Retype each of the rows below without changing a single character.

********

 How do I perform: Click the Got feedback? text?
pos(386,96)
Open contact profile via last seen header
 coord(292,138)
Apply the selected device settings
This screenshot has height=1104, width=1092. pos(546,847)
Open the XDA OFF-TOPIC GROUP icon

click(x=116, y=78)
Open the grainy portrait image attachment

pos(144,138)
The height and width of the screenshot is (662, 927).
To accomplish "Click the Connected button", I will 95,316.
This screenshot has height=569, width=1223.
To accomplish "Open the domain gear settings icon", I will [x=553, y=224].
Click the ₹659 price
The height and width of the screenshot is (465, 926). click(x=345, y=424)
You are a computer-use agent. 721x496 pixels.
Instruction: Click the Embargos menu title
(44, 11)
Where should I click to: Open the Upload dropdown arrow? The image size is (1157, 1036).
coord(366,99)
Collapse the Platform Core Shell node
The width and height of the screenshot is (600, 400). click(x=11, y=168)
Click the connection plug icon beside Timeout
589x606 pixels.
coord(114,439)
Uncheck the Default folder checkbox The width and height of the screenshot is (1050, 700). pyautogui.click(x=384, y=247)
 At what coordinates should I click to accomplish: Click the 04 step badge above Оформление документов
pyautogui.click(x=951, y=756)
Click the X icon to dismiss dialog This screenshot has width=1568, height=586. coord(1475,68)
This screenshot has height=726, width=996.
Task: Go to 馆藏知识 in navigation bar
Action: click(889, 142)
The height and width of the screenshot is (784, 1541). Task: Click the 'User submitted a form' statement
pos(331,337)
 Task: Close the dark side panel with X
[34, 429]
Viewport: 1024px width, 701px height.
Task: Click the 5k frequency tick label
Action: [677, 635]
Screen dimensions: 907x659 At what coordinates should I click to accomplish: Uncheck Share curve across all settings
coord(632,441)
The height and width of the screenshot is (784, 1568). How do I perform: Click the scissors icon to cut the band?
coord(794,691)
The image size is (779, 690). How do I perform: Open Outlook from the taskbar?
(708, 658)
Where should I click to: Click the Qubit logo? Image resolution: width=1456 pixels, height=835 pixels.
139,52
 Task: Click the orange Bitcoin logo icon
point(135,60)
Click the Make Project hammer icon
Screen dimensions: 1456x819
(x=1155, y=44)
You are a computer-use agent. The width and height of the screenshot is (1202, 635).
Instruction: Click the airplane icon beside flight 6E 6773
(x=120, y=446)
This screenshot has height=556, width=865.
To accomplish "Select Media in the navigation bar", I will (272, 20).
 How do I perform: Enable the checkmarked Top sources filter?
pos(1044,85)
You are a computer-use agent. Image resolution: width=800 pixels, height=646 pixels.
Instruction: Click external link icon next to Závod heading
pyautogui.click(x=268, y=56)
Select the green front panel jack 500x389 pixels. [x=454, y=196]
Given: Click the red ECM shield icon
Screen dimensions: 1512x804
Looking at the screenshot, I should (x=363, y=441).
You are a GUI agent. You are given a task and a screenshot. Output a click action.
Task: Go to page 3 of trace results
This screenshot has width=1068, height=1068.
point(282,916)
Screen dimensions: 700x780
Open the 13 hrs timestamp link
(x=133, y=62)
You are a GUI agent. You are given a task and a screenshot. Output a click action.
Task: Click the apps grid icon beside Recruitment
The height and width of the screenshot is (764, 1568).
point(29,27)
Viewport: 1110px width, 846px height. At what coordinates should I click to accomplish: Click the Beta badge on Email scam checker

********

FINISHED ANSWER =>
 How do I perform: Click the Got feedback? text?
pos(386,96)
Open contact profile via last seen header
 coord(292,138)
Apply the selected device settings
This screenshot has height=1104, width=1092. pos(546,847)
Open the XDA OFF-TOPIC GROUP icon

click(x=116, y=78)
Open the grainy portrait image attachment

pos(144,138)
The height and width of the screenshot is (662, 927).
To accomplish "Click the Connected button", I will 95,316.
This screenshot has height=569, width=1223.
To accomplish "Open the domain gear settings icon", I will [x=553, y=224].
Click the ₹659 price
The height and width of the screenshot is (465, 926). click(x=345, y=424)
You are a computer-use agent. 721x496 pixels.
Instruction: Click the Embargos menu title
(44, 11)
Where should I click to: Open the Upload dropdown arrow? The image size is (1157, 1036).
coord(366,99)
Collapse the Platform Core Shell node
The width and height of the screenshot is (600, 400). click(x=11, y=168)
Click the connection plug icon beside Timeout
589x606 pixels.
coord(114,439)
Uncheck the Default folder checkbox The width and height of the screenshot is (1050, 700). pyautogui.click(x=384, y=247)
 At what coordinates should I click to accomplish: Click the 04 step badge above Оформление документов
pyautogui.click(x=951, y=756)
Click the X icon to dismiss dialog This screenshot has width=1568, height=586. coord(1475,68)
This screenshot has height=726, width=996.
Task: Go to 馆藏知识 in navigation bar
Action: click(889, 142)
The height and width of the screenshot is (784, 1541). Task: Click the 'User submitted a form' statement
pos(331,337)
 Task: Close the dark side panel with X
[34, 429]
Viewport: 1024px width, 701px height.
Task: Click the 5k frequency tick label
Action: [677, 635]
Screen dimensions: 907x659 At what coordinates should I click to accomplish: Uncheck Share curve across all settings
coord(632,441)
The height and width of the screenshot is (784, 1568). How do I perform: Click the scissors icon to cut the band?
coord(794,691)
The image size is (779, 690). How do I perform: Open Outlook from the taskbar?
(708, 658)
Where should I click to: Click the Qubit logo? Image resolution: width=1456 pixels, height=835 pixels.
139,52
 Task: Click the orange Bitcoin logo icon
point(135,60)
Click the Make Project hammer icon
Screen dimensions: 1456x819
(x=1155, y=44)
You are a computer-use agent. The width and height of the screenshot is (1202, 635).
Instruction: Click the airplane icon beside flight 6E 6773
(x=120, y=446)
This screenshot has height=556, width=865.
To accomplish "Select Media in the navigation bar", I will (272, 20).
 How do I perform: Enable the checkmarked Top sources filter?
pos(1044,85)
You are a computer-use agent. Image resolution: width=800 pixels, height=646 pixels.
Instruction: Click external link icon next to Závod heading
pyautogui.click(x=268, y=56)
Select the green front panel jack 500x389 pixels. [x=454, y=196]
Given: Click the red ECM shield icon
Screen dimensions: 1512x804
Looking at the screenshot, I should (x=363, y=441).
You are a GUI agent. You are given a task and a screenshot. Output a click action.
Task: Go to page 3 of trace results
This screenshot has width=1068, height=1068.
point(282,916)
Screen dimensions: 700x780
Open the 13 hrs timestamp link
(x=133, y=62)
You are a GUI agent. You are given a task and a screenshot. Output a click action.
Task: Click the apps grid icon beside Recruitment
The height and width of the screenshot is (764, 1568).
point(29,27)
Viewport: 1110px width, 846px height. At what coordinates should I click to accomplish: Click the Beta badge on Email scam checker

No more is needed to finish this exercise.